He was sprawled on a bus bench, stinking of alcohol and urine, drooling in his sleep. He was an African American man, and while it was hard to guess his age, I judged him to be in his fifties. His skin was chapped and one of his cheeks was scraped and swollen, as if he had been in a fight. I took more than a passing interest in him: noted his matted hair, his rough beard, his rumbling snores, the small brown paper sack clutched to his chest like a prayerbook. The last prayer had been prayed out of it sometime ago, judgingby the uncapped screwtop bottleneck.
I stood to one side of the bench, studying him, thinking up clever phrases to make the readers of my latest set of stories on public transportation in Las Piernas smile at my description of my predicament, smile over coffee and cereal as they turned the pages of the Express at their breakfast tables. I would be ruthless to the Las Piernas Rapid Transit District -- perhaps call it the Rabid Transient District. My small way of repaying it for forcing me to be two hours late getting back to the paper.
I had been on buses all day. My back ached and my feet hurt, and one more ride would take me back to the Express. I was tired and frustrated. I felt a righteous anger on behalf of the citizens who had to use the system every day. I had yet to see a bus pull up at the time it was scheduled to make a stop. I could see exactly why the regular riders were angry. This was one day's story for me; for them it would mean being late to work, to doctors' appointments, to classes, to job interviews. One missed connection led to another, turning what was planned to be my four-hour, see-it-for-myself test ride into six hours of hell on wheels.
My series of rides had taken me all over the city, and the man before me now was not the first drunk I had encountered, not even the first sleeping drunk.
Perhaps the guilt I've felt since that day now colors my memory of my attitude at the time. There is, in any job that requires a person to observe other people and publish the observations, an aspect of being...well, a user. I used the man on the bench. Took notes on him.
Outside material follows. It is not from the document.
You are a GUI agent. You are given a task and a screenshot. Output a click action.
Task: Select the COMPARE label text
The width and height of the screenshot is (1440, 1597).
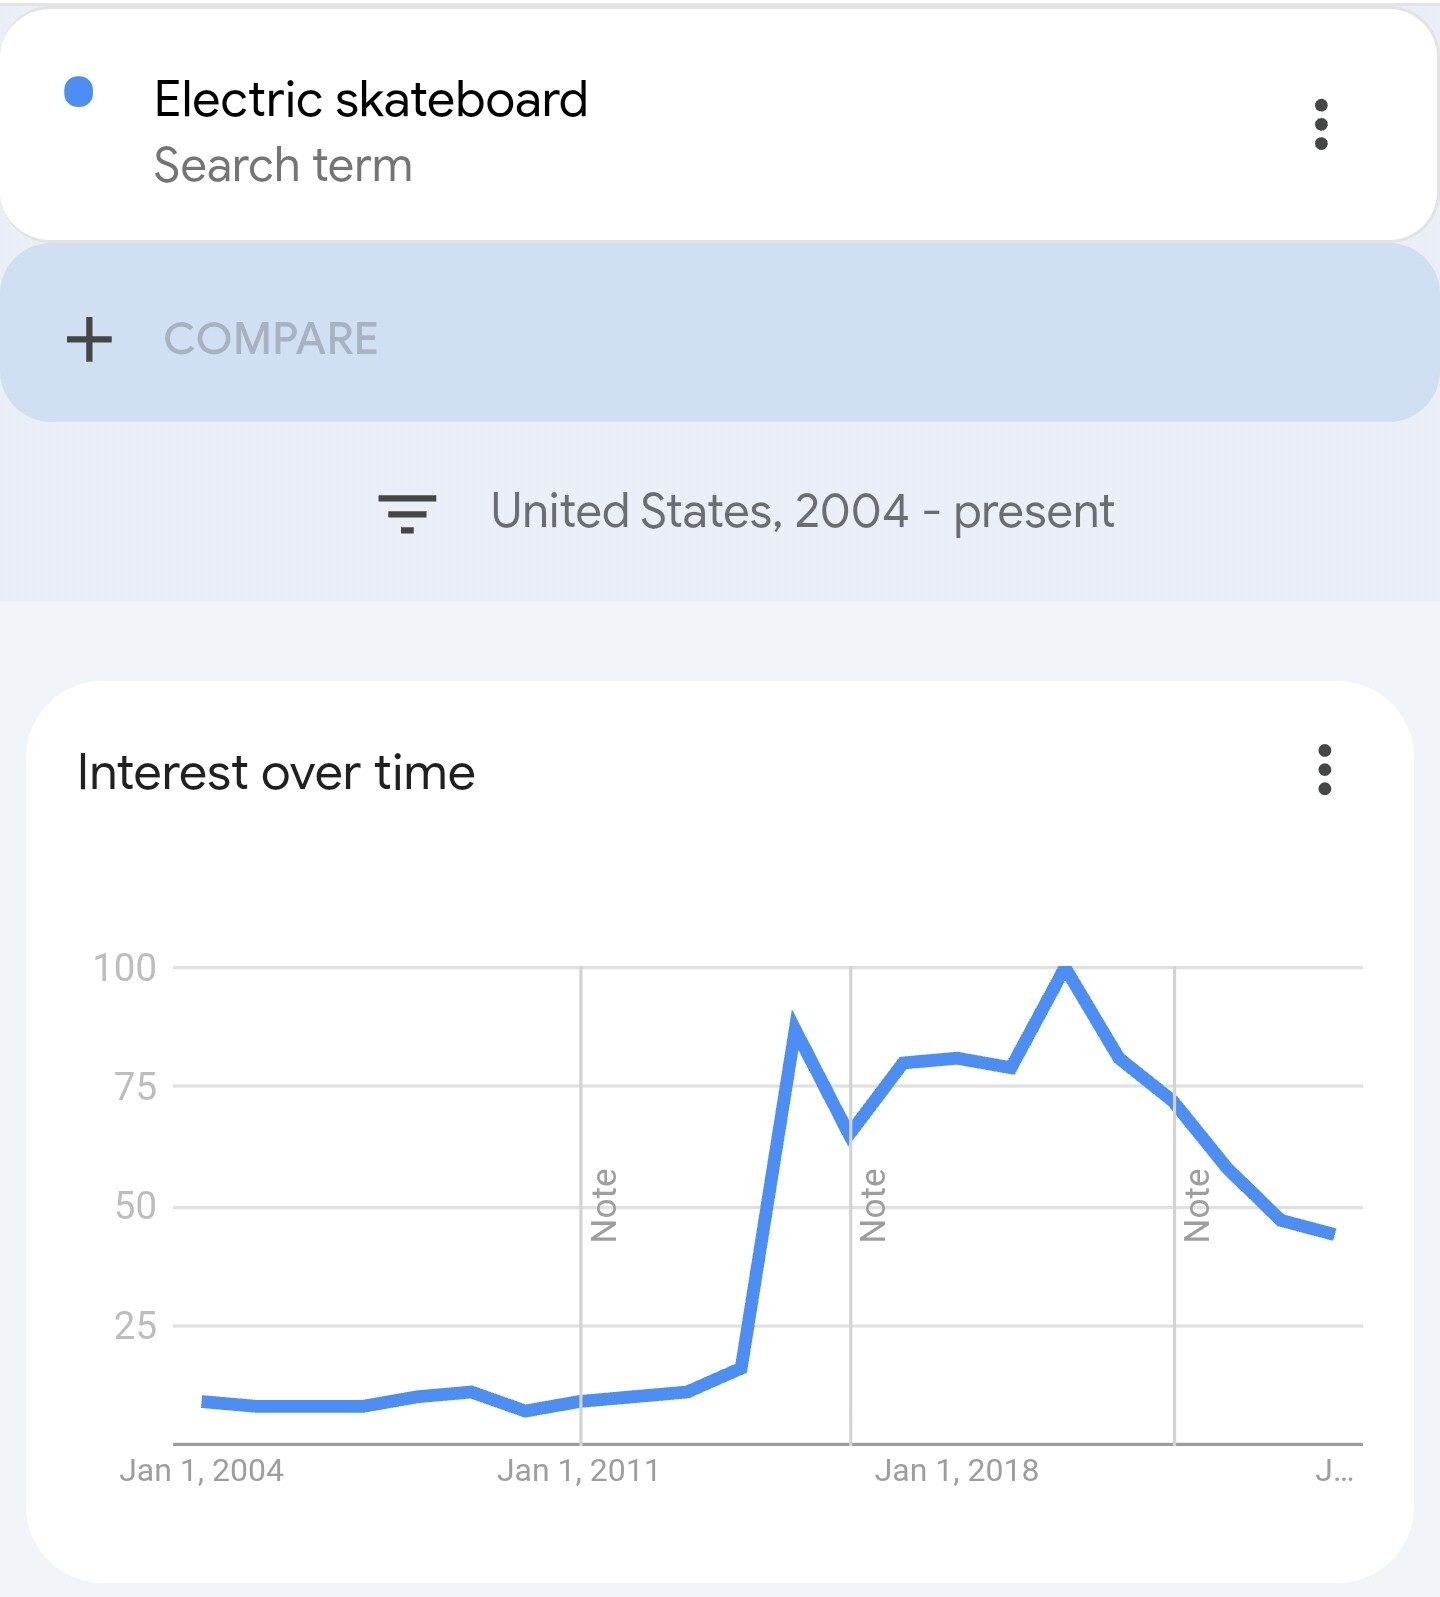[271, 339]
He awoke suddenly, and I took a step back. Awake, he was a little more fearsome. He looked bigger. Stronger. He yawned, wiped a dirty sleeve across his face, and moved to a slumped sitting position. When he noticed me, he cowered away, tucking the bottle closer, eyeing me warily.
He was afraid of me. That startled me more than his abrupt awakening. I looked at the swollen cheek again as I stopped taking notes.
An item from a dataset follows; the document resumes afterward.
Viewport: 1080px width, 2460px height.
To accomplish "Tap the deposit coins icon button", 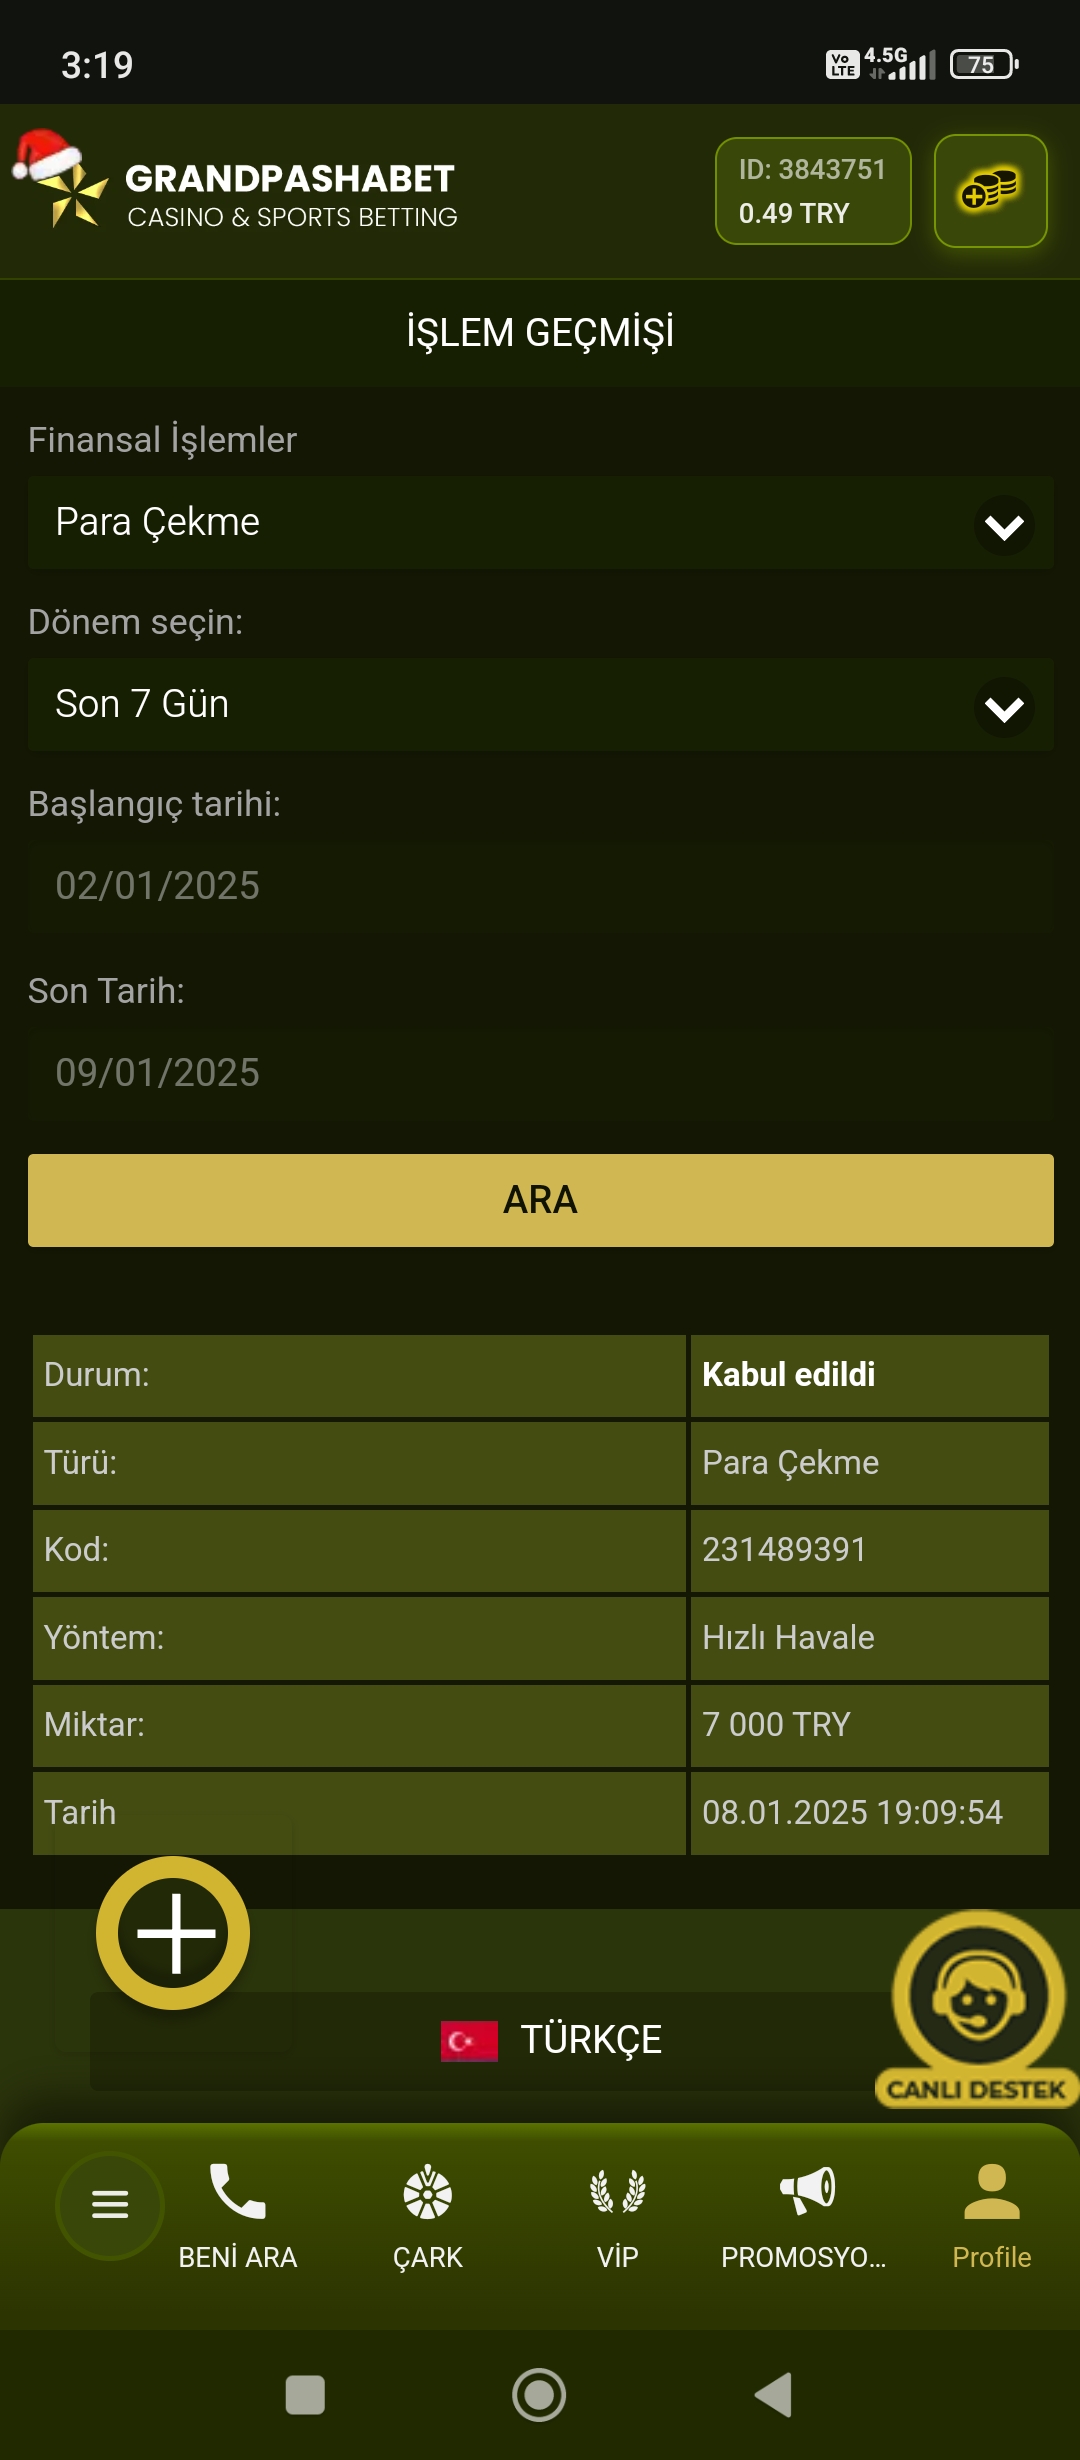I will click(x=990, y=191).
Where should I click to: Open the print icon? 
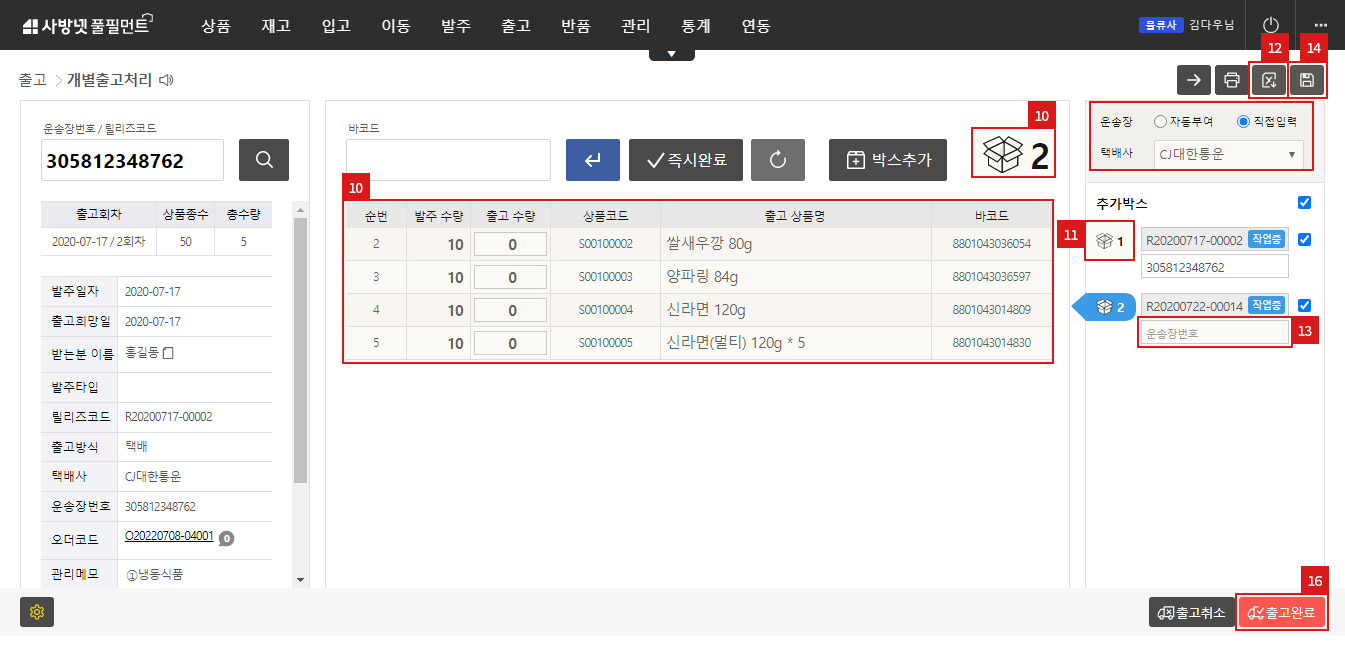(1231, 80)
"Hello," I said, and stuffed my pen and notebook into the back pocket of my worn jeans. (No, I wasn't wearing high heels and a tight skirt. A day on buses. I do have a little sense left, even if I am still working for the Express.)
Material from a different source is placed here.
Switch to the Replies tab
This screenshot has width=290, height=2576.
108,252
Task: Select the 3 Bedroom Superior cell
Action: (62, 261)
He just studied me, as if trying to fit me into the scheme of things, as if I were someone familiar and yet unfamiliar to him. His eyes were red and he blinked slowly and nodded forward a little, not past the danger of passing out again.
After a time, I wished he would pass out. The relentless stare began to unnerve me. I stepped a little farther away, balanced my stance, looked for potential witnesses to whatever harm he might intend. No one. This stop was along a chain-link fence surrounding an old abandoned hotel. No cars in the parking lot. Windows broken. Redevelopment, almost.
A few blocks down the way, Las Piernas could show off the benefits of its redevelopment plan. But at this end of the street, there were no polished glass skyscrapers, no new theaters or trendy nightspots. Just empty lots and crumbling brick buildings. Weeds pushing up through the neglected asphalt, curbs and sidewalks cracked. The sporadic traffic along the street moved quickly, as if the drivers wanted to get their passage along this blighted block over and done with.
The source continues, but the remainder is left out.